Chacune de ces cases représente donc en unité d’espace 30°, et en unité de temps 1 mois environ, composé
de 3 décans. Connaissant l’heure solaire et la date — pour une longitude terrestre
donnée — il est facile de fixer la position du ciel grâce à l’araignée de
l’astrolabe, qui comporte déjà la position relative des astres principaux. Sur
l’astrolable Lavier, les 4 petits triangles noirs.
Tableau de correspondance entre les longitudes écliptiques
(positions spatiales
d’un astre sur l’écliptique), et les dates (c'est-à-dire positions du
Soleil au cours de l’année).
Les signes du Zodiaque, ont ici un rôle
spatio-temporel.
Ainsi cette représentation schématique de
l’écliptique sous la forme des signes du Zodiaque, acquiert une fonction double
en réalisant l’exploit de servir à la fois d’unité temporelle (les mois de
l’année), et d’unité spatiale (les graduations de l’écliptique).
En se référant à un tableau de
correspondance entre les longitudes écliptiques, les signes du Zodiaque, et les
dates, on devine pourquoi un astronome dira par exemple d’un astre, qu’il se trouve à 140° de
longitude écliptique, alors que l’astrologue parlera de 2è décan Lion. Pour ce
qui est de la date, on le guettera vers le 15 août.
Cette fonction extraordinaire de l’astrolabe
lui permet de donner la position des astres recherchés, à l’instant, ou à
n’importe quel moment du passé ou du futur.

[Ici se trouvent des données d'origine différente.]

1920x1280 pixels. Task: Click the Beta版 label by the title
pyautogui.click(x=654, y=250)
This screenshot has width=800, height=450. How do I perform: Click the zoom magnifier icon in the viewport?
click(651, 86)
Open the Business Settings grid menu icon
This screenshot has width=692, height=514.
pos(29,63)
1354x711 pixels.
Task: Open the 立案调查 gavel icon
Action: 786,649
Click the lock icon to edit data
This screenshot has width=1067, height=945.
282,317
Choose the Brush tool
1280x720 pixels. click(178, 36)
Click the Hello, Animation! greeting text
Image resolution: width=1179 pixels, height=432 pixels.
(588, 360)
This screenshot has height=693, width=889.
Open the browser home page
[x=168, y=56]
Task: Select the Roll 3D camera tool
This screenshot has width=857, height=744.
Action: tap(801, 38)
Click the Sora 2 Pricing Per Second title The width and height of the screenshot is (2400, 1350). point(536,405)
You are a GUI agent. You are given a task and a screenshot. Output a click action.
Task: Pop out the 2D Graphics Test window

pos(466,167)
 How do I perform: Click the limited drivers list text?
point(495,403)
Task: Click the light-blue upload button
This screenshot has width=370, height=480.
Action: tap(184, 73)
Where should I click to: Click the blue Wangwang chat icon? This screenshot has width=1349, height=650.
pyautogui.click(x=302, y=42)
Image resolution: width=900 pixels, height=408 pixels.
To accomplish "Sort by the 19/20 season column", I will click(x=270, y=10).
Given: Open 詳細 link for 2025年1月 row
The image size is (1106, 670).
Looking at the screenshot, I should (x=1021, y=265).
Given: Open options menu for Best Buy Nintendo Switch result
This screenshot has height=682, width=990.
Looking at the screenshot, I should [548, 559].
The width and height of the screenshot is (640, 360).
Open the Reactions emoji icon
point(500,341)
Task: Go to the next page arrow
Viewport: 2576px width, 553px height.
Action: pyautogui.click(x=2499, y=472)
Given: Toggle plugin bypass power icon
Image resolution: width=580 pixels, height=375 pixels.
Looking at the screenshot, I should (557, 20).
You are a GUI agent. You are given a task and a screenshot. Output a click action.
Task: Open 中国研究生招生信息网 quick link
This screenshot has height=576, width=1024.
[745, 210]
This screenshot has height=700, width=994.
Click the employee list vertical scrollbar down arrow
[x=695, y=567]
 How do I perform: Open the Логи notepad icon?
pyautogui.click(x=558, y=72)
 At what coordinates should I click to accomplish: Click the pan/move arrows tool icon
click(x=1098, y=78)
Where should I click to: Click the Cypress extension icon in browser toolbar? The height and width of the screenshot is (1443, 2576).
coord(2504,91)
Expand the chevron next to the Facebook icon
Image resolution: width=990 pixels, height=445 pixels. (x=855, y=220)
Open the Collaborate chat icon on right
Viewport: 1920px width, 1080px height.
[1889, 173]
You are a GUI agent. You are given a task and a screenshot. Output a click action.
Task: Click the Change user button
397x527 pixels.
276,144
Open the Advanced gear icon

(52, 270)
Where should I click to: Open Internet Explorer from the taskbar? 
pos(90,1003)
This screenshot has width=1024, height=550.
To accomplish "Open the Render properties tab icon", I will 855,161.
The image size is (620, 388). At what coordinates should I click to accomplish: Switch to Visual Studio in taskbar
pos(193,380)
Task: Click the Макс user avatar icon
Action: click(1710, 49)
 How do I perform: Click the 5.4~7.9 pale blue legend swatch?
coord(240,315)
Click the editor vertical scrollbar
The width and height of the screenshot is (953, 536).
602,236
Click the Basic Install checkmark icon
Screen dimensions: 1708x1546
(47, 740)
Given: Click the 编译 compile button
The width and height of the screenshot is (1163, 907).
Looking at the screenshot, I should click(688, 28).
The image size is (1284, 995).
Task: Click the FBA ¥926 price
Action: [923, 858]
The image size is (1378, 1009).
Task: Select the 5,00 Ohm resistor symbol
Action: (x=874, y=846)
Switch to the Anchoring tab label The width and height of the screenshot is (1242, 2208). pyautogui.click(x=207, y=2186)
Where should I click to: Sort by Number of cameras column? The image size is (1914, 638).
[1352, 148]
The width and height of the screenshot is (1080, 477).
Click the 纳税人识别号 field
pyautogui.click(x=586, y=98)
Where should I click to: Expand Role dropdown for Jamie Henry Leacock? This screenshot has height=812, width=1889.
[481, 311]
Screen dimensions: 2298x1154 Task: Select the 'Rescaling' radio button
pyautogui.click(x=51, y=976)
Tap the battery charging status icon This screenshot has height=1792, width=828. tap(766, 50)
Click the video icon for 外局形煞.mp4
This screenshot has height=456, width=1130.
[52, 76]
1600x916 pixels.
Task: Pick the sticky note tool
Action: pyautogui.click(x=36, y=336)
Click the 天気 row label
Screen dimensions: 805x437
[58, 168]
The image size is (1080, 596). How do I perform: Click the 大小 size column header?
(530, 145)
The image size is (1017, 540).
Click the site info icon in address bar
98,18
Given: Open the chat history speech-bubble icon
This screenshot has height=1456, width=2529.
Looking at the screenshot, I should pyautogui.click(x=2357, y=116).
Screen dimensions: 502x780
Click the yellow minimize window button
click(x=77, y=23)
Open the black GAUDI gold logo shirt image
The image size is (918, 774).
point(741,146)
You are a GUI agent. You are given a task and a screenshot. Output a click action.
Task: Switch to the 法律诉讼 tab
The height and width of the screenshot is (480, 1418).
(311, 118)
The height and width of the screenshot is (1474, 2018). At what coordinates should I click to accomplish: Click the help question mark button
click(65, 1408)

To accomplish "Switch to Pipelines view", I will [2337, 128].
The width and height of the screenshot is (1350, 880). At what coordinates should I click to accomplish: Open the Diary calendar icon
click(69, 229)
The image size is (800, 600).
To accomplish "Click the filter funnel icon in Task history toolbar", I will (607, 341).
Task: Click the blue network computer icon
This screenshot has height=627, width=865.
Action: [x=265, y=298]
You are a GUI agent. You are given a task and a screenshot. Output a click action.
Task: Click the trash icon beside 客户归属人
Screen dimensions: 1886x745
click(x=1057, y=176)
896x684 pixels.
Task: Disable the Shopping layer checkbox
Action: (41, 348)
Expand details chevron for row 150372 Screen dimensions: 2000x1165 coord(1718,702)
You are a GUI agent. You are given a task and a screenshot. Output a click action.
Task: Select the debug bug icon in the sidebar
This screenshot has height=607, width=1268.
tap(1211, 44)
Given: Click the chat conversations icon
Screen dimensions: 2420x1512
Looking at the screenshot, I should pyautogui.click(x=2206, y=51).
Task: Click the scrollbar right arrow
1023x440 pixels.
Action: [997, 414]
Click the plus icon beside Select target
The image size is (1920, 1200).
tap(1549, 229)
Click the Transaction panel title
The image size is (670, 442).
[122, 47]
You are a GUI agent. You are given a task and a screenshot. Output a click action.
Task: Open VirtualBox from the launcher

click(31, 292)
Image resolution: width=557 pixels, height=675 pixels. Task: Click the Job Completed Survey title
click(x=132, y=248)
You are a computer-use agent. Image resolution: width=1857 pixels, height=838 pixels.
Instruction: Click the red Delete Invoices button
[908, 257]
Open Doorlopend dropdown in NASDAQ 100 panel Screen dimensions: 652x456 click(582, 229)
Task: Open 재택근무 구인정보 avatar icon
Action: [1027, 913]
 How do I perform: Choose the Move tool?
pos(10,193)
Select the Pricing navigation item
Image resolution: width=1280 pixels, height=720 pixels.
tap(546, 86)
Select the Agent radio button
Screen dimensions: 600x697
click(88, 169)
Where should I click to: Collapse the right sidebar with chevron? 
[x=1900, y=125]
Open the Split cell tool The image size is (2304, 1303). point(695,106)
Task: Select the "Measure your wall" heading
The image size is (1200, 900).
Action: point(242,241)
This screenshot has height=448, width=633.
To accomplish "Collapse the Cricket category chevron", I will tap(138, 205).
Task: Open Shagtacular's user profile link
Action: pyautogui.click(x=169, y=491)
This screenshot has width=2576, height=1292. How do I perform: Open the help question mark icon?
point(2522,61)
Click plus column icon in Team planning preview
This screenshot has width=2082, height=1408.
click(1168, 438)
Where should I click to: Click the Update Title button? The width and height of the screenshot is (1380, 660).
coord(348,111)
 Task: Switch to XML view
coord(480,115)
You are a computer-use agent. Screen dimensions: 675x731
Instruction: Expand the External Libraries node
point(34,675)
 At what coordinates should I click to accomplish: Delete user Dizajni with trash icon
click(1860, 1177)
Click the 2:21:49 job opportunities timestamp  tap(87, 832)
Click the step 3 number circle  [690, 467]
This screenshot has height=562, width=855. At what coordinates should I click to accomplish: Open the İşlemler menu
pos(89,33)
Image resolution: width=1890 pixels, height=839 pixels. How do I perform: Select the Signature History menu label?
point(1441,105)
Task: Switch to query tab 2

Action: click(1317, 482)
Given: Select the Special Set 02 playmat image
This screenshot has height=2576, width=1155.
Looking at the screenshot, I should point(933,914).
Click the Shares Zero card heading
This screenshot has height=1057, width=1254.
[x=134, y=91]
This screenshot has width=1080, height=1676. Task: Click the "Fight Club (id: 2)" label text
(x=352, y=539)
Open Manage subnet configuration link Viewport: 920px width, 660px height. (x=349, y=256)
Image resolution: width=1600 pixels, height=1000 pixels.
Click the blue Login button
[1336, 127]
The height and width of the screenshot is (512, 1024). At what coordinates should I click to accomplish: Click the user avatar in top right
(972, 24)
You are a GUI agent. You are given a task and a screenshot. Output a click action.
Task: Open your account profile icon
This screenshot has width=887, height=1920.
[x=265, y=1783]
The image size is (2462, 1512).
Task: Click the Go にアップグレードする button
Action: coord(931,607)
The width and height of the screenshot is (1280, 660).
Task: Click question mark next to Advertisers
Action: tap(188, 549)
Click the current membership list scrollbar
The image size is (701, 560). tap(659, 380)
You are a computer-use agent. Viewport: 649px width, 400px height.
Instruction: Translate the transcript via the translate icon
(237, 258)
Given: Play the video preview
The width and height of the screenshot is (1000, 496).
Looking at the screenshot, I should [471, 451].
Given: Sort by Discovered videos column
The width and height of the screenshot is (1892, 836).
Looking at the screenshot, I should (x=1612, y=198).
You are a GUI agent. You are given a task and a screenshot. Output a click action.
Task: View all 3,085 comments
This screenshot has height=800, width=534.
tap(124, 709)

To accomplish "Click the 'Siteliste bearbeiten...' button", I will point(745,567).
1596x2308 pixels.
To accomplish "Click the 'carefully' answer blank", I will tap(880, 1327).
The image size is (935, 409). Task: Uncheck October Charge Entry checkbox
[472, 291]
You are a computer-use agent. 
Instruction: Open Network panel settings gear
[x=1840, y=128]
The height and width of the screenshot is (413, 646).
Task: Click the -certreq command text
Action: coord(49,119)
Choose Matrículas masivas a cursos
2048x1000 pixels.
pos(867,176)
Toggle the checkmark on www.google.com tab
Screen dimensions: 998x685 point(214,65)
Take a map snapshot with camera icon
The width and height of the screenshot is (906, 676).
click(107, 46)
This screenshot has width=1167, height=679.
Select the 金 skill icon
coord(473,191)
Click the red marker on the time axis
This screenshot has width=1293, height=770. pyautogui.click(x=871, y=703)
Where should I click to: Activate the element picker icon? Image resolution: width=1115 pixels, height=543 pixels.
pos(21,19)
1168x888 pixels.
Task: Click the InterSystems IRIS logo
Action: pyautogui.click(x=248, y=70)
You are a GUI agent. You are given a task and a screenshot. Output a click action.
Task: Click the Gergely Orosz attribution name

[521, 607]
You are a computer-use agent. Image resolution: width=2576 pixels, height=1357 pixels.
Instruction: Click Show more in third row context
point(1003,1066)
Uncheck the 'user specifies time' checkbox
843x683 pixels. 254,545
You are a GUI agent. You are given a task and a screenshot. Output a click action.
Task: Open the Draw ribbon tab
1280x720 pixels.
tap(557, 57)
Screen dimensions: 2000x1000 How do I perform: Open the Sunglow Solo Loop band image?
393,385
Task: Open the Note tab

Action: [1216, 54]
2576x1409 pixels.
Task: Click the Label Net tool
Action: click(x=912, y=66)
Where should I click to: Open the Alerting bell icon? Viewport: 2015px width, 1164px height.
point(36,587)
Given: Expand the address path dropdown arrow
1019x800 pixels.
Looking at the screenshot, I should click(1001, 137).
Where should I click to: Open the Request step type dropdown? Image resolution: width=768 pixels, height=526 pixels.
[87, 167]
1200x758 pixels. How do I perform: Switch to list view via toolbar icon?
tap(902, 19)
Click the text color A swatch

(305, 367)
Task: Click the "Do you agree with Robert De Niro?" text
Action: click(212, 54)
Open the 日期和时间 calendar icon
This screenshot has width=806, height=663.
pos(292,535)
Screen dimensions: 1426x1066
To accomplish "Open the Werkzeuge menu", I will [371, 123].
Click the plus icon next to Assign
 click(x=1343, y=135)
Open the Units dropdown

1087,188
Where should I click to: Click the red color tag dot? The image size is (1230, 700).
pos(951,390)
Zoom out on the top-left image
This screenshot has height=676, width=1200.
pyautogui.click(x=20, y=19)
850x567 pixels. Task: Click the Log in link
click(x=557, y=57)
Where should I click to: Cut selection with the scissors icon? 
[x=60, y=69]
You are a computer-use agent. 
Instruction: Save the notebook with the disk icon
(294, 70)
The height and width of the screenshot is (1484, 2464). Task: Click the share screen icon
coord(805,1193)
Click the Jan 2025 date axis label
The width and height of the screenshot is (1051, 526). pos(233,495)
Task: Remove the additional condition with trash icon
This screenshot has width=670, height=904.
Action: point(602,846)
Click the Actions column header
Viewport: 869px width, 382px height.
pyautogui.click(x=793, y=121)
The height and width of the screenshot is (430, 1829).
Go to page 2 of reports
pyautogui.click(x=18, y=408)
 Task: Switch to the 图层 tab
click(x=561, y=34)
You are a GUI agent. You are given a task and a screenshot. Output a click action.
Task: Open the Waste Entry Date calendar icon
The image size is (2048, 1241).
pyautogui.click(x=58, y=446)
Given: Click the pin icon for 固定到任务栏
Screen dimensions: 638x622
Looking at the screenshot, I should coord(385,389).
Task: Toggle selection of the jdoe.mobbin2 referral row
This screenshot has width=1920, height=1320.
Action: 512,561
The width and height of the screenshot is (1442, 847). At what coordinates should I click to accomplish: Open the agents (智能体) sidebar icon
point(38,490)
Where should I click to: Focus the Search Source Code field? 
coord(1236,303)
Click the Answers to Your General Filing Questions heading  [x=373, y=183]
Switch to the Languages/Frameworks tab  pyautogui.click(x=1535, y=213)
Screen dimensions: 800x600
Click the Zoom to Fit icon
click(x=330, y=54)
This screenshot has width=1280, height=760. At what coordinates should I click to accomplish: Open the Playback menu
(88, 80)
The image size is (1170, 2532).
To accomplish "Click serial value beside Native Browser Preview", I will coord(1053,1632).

Nous savons que l'astrolabe peut répondre à deux sortes de
problèmes:
- comment est le Ciel à tel instant ?
- à quel moment le Ciel présentera-t-il, ou a-t-il présenté
dans mon firmament***, les astres que je cherche ?
Un sujet supplémentaire d'étonnement apparaît ici : à une
question posée en termes de temps (nous sommes à un instant donné),
l'instrument va répondre en termes d'espace (le Ciel a telle disposition); à une
question concernant l'espace (un aspect précis du Ciel), il donnera une réponse
temporelle (à tel moment).
On peut dire que l'astrolabe est l'instrument spatio-temporel par excellence.
Je ne sais si nos grands ancêtres, et parmi eux les savants,
les sages, les prêtres, avaient une connaissance intuitive de la position des corps célestes
à toute heure du nycthémère, mais il faut bien admettre que cette faculté nous
est refusée. L’astrolabe, par la magie de sa conception, par le miracle de la
nature cosmique, nous offre — à nous pauvres humains quelque peu dégénérés — la
merveilleuse possibilité de prendre connaissance de la position des astres les
plus importants, à quelque moment que ce soit. Qu’il fasse jour, que le ciel
nocturne soit couvert ou trop pollué par les lumières artificielles, l’astrolabe peut nous informer avec précision de la carte du ciel.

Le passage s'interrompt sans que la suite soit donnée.